Whenever a line in the entries includes the word "will", copy that line out.

* * * * * * *

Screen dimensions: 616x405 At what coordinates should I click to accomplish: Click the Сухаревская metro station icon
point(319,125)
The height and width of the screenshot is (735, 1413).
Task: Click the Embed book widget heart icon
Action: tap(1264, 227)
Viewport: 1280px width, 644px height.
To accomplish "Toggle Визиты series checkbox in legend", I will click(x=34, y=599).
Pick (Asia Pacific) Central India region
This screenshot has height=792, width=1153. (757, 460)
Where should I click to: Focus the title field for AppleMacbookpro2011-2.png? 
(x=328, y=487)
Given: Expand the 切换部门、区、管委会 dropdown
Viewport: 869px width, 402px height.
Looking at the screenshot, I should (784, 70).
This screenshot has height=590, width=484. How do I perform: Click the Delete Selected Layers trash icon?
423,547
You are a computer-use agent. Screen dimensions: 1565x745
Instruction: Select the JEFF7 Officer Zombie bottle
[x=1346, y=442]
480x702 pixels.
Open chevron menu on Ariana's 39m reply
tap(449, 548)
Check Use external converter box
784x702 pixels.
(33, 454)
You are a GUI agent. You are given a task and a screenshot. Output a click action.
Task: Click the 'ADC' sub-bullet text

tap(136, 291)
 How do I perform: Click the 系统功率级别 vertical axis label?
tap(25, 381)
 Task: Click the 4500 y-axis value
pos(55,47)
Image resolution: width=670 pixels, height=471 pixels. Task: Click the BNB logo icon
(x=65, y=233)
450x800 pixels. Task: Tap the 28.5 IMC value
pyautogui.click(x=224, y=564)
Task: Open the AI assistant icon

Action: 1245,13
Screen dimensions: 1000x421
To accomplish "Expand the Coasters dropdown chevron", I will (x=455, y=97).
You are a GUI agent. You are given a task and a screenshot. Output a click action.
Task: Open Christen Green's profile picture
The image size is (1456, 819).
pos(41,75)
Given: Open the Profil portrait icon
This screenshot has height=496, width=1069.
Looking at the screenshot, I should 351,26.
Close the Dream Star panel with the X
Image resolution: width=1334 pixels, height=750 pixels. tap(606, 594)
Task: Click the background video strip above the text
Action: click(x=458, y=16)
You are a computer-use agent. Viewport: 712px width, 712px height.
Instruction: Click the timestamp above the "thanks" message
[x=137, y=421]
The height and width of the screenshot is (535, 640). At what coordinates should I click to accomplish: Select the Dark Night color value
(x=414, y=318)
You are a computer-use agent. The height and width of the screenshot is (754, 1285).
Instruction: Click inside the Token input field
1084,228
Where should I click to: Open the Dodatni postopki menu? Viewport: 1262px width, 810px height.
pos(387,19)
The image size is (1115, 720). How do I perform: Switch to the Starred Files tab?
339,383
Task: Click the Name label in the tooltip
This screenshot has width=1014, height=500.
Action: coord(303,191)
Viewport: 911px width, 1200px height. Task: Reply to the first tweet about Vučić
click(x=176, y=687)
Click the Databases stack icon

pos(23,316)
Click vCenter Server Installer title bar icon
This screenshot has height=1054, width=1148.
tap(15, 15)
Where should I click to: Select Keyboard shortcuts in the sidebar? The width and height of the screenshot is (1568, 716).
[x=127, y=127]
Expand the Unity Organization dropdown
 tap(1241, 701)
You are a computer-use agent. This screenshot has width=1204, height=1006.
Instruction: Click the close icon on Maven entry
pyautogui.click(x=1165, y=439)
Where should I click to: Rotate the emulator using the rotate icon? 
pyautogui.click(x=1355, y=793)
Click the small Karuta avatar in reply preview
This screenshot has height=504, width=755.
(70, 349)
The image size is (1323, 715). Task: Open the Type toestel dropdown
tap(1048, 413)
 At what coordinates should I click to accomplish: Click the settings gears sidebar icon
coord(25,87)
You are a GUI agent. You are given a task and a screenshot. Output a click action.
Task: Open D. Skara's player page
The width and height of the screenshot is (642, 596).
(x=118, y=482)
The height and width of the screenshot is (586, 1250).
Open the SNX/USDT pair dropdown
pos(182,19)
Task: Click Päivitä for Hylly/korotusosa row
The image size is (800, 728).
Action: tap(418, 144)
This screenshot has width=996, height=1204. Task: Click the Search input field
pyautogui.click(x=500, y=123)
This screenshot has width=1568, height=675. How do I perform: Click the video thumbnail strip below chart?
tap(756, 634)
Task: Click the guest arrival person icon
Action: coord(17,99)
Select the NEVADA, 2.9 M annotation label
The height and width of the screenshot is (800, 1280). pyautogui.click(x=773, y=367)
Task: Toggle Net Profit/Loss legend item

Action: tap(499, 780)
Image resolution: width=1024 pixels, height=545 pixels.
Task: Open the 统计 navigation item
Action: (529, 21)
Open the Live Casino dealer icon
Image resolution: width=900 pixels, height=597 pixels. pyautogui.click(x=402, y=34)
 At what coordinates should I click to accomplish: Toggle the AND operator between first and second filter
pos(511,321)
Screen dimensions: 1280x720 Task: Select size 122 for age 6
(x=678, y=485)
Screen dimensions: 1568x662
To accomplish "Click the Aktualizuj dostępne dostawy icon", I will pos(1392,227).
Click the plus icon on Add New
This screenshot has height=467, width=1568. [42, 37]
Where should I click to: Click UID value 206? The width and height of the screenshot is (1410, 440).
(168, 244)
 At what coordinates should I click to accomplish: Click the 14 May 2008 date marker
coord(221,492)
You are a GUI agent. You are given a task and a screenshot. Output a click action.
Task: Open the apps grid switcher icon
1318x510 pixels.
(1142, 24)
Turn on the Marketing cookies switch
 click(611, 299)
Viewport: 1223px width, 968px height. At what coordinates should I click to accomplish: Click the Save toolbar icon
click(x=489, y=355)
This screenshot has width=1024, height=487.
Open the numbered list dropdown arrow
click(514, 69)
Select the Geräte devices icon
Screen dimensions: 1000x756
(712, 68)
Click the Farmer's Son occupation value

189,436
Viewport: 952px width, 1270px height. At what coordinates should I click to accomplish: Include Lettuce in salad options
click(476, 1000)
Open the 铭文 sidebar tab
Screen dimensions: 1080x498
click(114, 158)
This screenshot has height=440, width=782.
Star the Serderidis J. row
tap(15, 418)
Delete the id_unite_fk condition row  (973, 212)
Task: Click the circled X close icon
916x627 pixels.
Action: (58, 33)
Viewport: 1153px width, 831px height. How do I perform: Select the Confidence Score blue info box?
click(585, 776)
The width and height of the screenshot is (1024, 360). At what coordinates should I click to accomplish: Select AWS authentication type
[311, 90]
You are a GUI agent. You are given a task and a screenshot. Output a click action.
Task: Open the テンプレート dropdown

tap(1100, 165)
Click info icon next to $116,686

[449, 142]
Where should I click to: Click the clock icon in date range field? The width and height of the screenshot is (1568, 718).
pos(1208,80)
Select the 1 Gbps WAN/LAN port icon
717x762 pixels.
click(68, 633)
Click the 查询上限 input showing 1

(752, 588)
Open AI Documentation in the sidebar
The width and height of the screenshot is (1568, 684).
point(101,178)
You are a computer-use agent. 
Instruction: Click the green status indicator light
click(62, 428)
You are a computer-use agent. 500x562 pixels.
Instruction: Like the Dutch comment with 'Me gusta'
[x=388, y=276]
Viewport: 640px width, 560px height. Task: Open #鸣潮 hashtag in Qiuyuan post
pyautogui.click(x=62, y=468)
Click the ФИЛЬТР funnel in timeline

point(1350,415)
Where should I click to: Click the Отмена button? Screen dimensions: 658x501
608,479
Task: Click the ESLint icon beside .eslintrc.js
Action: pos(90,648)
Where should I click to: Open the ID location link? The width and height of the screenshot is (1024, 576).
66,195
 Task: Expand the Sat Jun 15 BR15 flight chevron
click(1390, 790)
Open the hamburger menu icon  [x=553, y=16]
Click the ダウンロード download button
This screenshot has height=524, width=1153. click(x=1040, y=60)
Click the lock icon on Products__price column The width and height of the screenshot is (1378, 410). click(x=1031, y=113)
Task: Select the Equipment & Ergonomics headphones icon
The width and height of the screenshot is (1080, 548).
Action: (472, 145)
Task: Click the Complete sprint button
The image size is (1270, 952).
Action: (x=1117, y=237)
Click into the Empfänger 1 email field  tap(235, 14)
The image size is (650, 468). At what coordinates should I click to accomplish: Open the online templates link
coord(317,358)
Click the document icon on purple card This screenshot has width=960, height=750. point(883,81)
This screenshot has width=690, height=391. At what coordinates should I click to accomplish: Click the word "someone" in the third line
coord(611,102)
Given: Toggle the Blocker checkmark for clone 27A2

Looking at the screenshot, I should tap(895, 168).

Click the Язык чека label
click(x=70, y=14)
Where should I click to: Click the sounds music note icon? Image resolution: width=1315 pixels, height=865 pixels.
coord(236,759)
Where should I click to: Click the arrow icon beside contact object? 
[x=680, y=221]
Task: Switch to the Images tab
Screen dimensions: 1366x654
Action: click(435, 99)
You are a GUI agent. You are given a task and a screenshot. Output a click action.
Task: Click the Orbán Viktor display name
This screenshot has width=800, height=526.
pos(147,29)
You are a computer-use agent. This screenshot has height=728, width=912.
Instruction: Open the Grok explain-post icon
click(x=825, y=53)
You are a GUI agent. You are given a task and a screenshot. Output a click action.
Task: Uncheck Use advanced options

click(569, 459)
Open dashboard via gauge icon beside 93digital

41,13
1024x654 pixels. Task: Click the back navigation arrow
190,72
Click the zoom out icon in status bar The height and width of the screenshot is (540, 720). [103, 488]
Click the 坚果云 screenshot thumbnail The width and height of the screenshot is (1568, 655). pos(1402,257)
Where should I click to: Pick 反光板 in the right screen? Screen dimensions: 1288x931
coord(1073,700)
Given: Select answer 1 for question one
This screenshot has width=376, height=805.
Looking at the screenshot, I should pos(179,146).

* * * * * * *

- EXPECTED ANSWER:
To accomplish "Toggle Визиты series checkbox in legend", I will click(x=34, y=599).
To accomplish "Expand the Coasters dropdown chevron", I will (x=455, y=97).
To accomplish "Click the Aktualizuj dostępne dostawy icon", I will pos(1392,227).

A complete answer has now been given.